Second, I think all this worship of the fallen hero is an attempt to cover deep-seated anxieties about the future of the Bolivarian state. The Chavista coalition is extremely diverse, and various sectors have very different interests. Without Chávez at the top to settle factional disputes and enforce discipline, fears of fracture are justified. Add to this the anti-elite paranoia that runs deep within this movement, and it is easy to see why people would long for the continuing presence of Chávez, even as a ghost.

MG: How long will Chávez’s legacy persist? Have we seen the last of his ghost?

MRP: Chávez fundamentally and irrevocably altered the balance of power in Venezuelan politics. His influence, in that sense, will likely be perpetual. He activated the urban informal poor, Afro-Venezuelans and rural Venezuelans to an extent never before seen, and I don’t see any way to undo those changes. In the immediate term, his influence will largely depend upon the ability of the Bolivarian movement to adapt to the post-Chávez era.

The Chavista movement lacks strong leadership, a clear agenda, and institutions for apportioning influence and power within the movement, renovation and progress are unlikely anytime soon. So the Bolivarians will likely cling to their dead founder for the foreseeable future, meaning that Chávez will now serve as a drag on the movement he helped found, a crutch on which it leans instead of facing its substantial shortcomings head-on.

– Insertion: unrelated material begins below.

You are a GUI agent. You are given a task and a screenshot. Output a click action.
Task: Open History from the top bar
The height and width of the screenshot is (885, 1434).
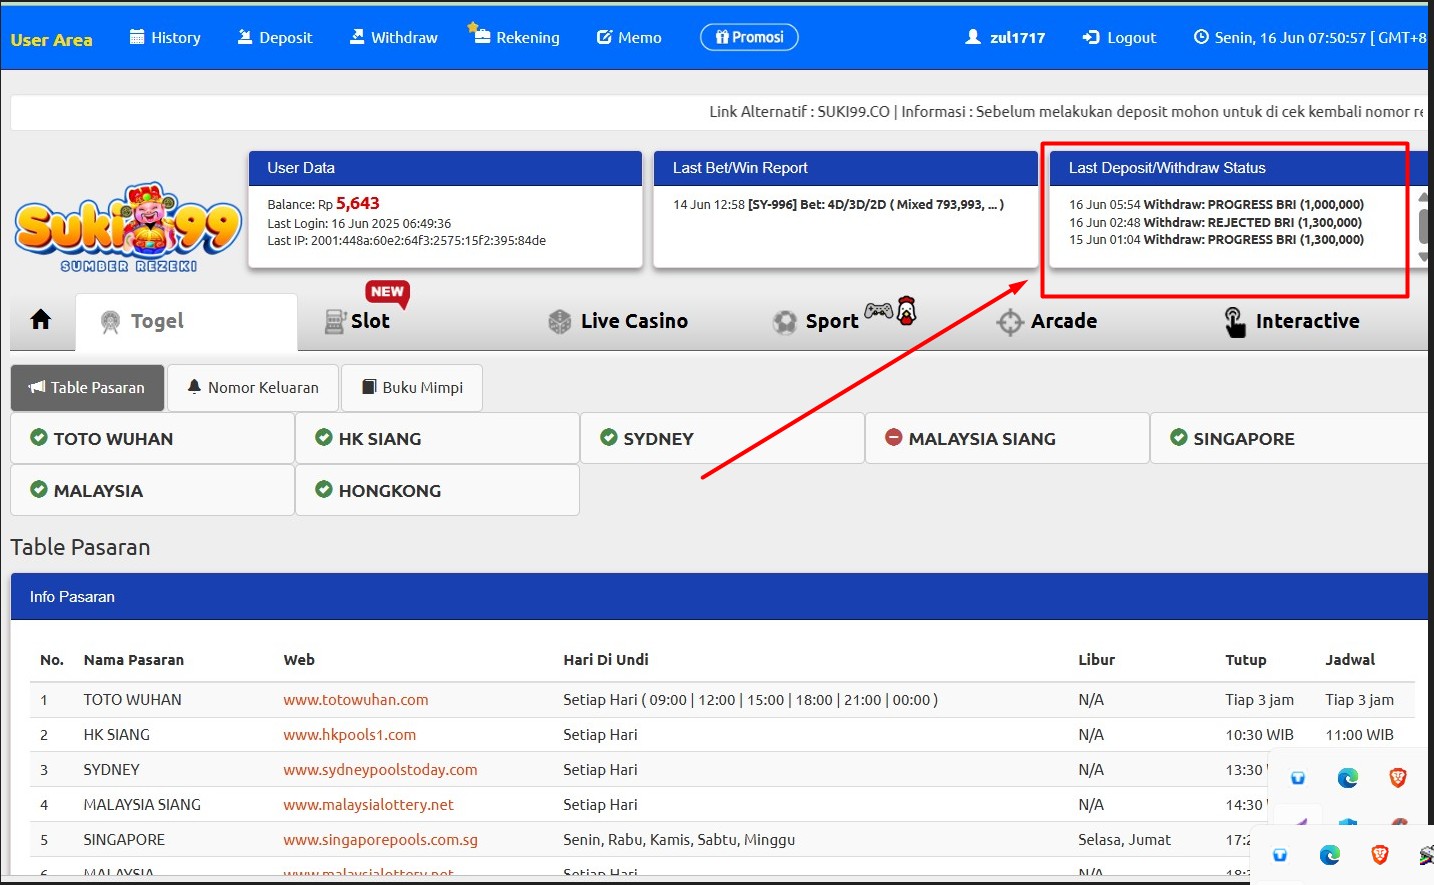pyautogui.click(x=165, y=38)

In some sense, the Bolivarian movement now resembles the Venezuelan political system prior to Chávez’s ascendance. That is, it is stuck in place, unable to grapple with a fundamental change in the political context, relying on hollow appeals to the past and repression rather than finding meaningful solutions. Ironically, the quicker the Chavista movement can lay its leader to rest and move on without him, the more enduring (and positive) his legacy will be.